GISTs are the most common malignant form of sarcoma (tumours arising from cells that form blood, bone, muscle and connective tissue) of the gastrointestinal tract, but are still relatively rare. Worldwide, there are approximately 12,000 new cases each year. There are about 10 new cases occurring in New Zealand each year. The incidence is highest in people aged 30 to 60 years.
Pathology and Diagnosis
GISTs are separate and distinct from other sarcomas of the GI tract. Some normal cells express a protein on their surface called Kit (CD117), the product of a proto-oncogene—c-kit. Kit is a growth factor receptor spanning the cell membrane. Its intracellular part is an enzyme called a tyrosine kinase. In the normally functioning gastrointestinal tract, cells that express Kit do not have this enzyme activity “turned on” all the time; whereas in GISTs, all are driven by a continuously activated enzyme, and in many GISTs, this is due to mutations in the c-kit gene.
Historically, the diagnosis of GIST has been based on careful morphological examination of the tumour cells and correlation with the behaviour of the tumour, yet GISTs remained difficult to distinguish from other GI sarcomas. Recent findings, including the description of Kit expression in all GISTs, co-expression of other receptors and cellular proteins, and more refined morphologic and clinical criteria, have provided additional guidance for physicians in accurately making this diagnosis.

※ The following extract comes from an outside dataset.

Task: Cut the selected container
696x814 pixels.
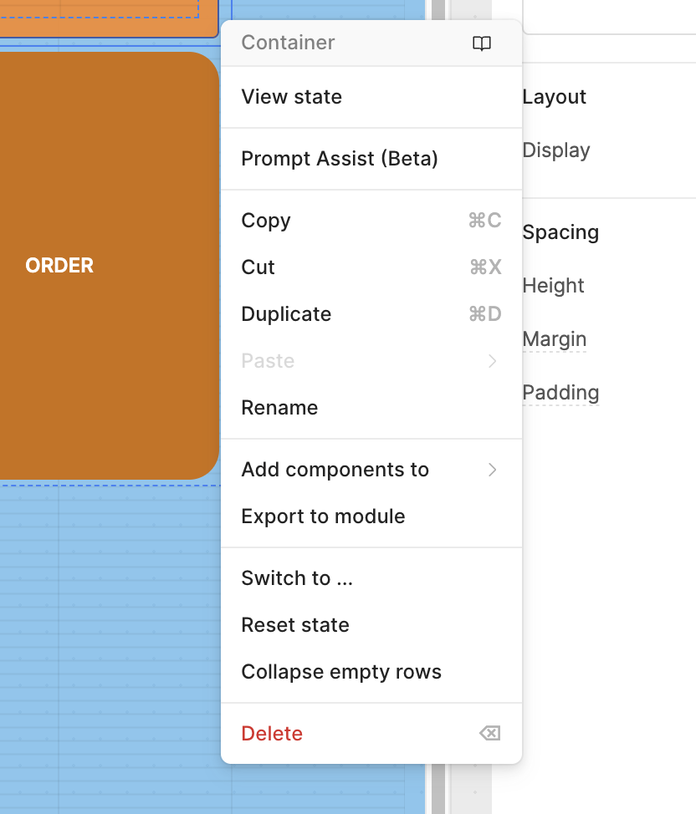Action: pyautogui.click(x=258, y=267)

Until now, if surgery was not curative (removal of entire tumour with no residual disease), other options for treating GIST were limited and offered little hope for recovery. As opposed to some other sarcomas, GISTs are highly resistant to treatment with chemotherapy and radiation. Thus for patients with metastatic or unresectable disease, GISTs represent an incurable malignancy with a median survival of approximately ten to twelve months. However, since July 2002, Glivec® (imatinib)* has been available for the treatment of patients, in New Zealand, with Kit (CD117) positive unresectable (inoperable) and/or metastatic malignant GISTs.
The Ministry of Health approval for the GIST indication for Glivec is supported by data from an open-label, multinational study conducted in 147 patients with inoperable or metastatic malignant GISTs.

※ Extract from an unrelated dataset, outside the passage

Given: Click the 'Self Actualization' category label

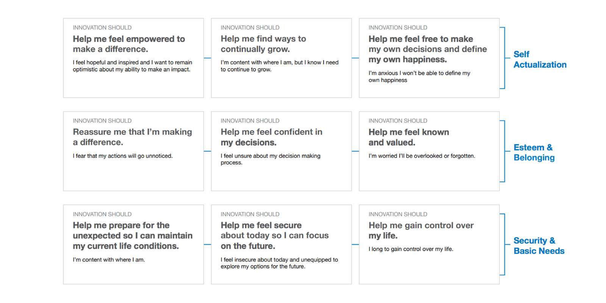Looking at the screenshot, I should pos(540,59).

The effectiveness of Glivec in GIST is based on induced tumour shrinkage. The impact on patient survival has not been formally assessed in a randomised trial – i.e. comparing Glivec to no treatment - as such a trial design is not considered ethical in this situation.

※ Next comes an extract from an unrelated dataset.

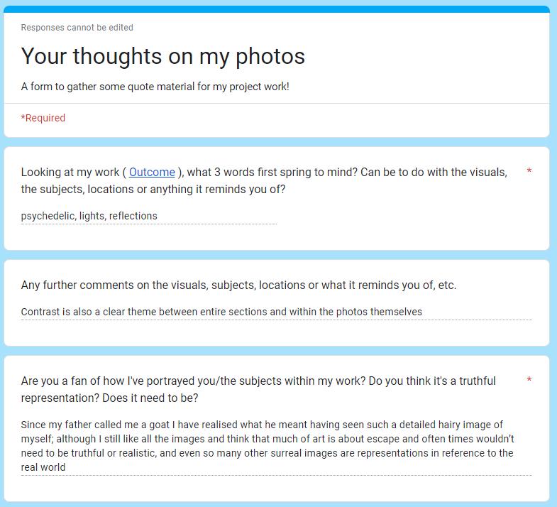The height and width of the screenshot is (507, 557).
Task: Click the red asterisk beside the first question
Action: click(529, 173)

Data which were presented at the 38th meeting of the American Society of Clinical Oncology in May 2002 showed that 60 per cent of patients with GIST achieved confirmed partial response (50 – 99 per cent decrease in tumour size) to Glivec, and an additional 20 per cent attained some degree of tumour shrinkage or stabilisation of their disease. The data also revealed that at a median follow-up of 15 months, 73 per cent of patients remained on the study.
Glivec is one of the first cancer drugs to be developed using rational drug design, based on an understanding of how some cancer cells develop and grow. Glivec inhibits the activity of selected tyrosine kinases, including the one associated with the Kit receptor, which drives the growth and division of GISTs.